A deeper dive into the fundamentals and what it takes to get better at them.
Newest
@jprada1771
1mo
should i start with this curse or the head curse?
@tonycatalano
2mo
I notice you said to make the lines parallel for the boxes instead of converging. Is this because figures aren't usually in an intense enough perspective for the converging of the edges to factor in? Thanks for everything! Love your stuff.
Jack Watson
5mo
I used your exercises to warmup before my drawing session today and even though I've been drawing for a while it really helped me dial in my control. This made me remember to resort back to good habits to make better progress.
@phillip30
7mo
if you also sculpt in 3d, can you apply this exercise by practicing modeling the forms?
@colorblind
9mo
A thing i've sort of been struggling with as a beginner is that I can see the mistake i've made. Crooked lines,wobbly circles and I recognize that. But how do I correct the behavior? How do you become more consistent with intention? I feel like the usual response is "just draw more" but it feels hard to keep going when everything looks "bad". Do you have any pointers Michael?
Josh Fiddler
9mo
My Major Take-Aways:
Thoughts on Boxes
- Boxes are inevitable. Learn to love boxes. (I have. Thank you drawabox)
- let go of 'perfection' seeking, it will hold you back. (Fact)
- practicing these fundamentals slows you way way down now so that later, you can go way way faster at the things you’ve practiced and understood (uncomfortable fact for most people)
- ghost a few lines before applying pressure: you are practicing the motions and building muscle memory. Rotate the page if you need to but get comfortable pulling/pushing/throwing a line at a comfortable angle
Remember to critique your practice afterwards. For example:
- There is wobble in that one, move a bit faster to correct;
- you have a tendency to hook the lines at the end. Draw from the shoulder and draw through when you remove the pen from the page;
- Practice boxes in 1 and 2 pt before trying 3 point: with fewer VPs, can focus on practicing gauging the angles to one
Thoughts on Cylinders - Ellipses with straights:
- Start with ellipse and make sure width is fixed.
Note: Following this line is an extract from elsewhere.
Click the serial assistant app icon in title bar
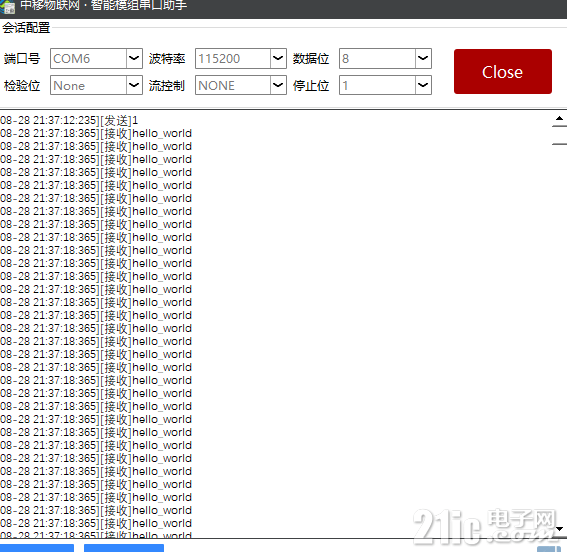The image size is (567, 552). coord(7,7)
- Copy forward visible edge to the bottom visible edge to keep the form convincing
- Toothpaste tub-ification: Don’t foreshorten too much without ensuring that bottom forward edge of the base isn’t just a little “C” curve. Otherwise you end up with tapered toothpaste tube, and not a cylinder. and not a figure either.
- To show depth, when rotating forward, widen the minor-axis of the top face, and mirror this edge shape to the bottom, but scaled down. This curvature is essential to keeping volume
NB: The minor axis, when an ellipse is drawn correctly, gives the direction of the perpendicular to the face of the ellipse
My sketchbook is full of pages where I fill in the spaces around other exercises with ellipses and circles practicing size, degree, and control. Often around other drawings that weren’t successful as a drawing.
I highly recommend DRAWABOX for anyone who wants a hardcore bootcamp on everything this 20 minute video talks about, but over 7 lessons and several challenges that will indeed challenge everything you know about line and drawing, especially boxes, construction, and form intersections
John Patten
9mo
Great warm up activities! I need the practice. Just an observation, with ellipses, I find depending on where i start on the long end of the curve, either the middle, or “top,” or “bottom,” my ellipse will tend to have a repeatable distortion, either pinched at end, the top, or even the middle. Interesting to try starting the shapes in different locations to see what your proclivity. Thx!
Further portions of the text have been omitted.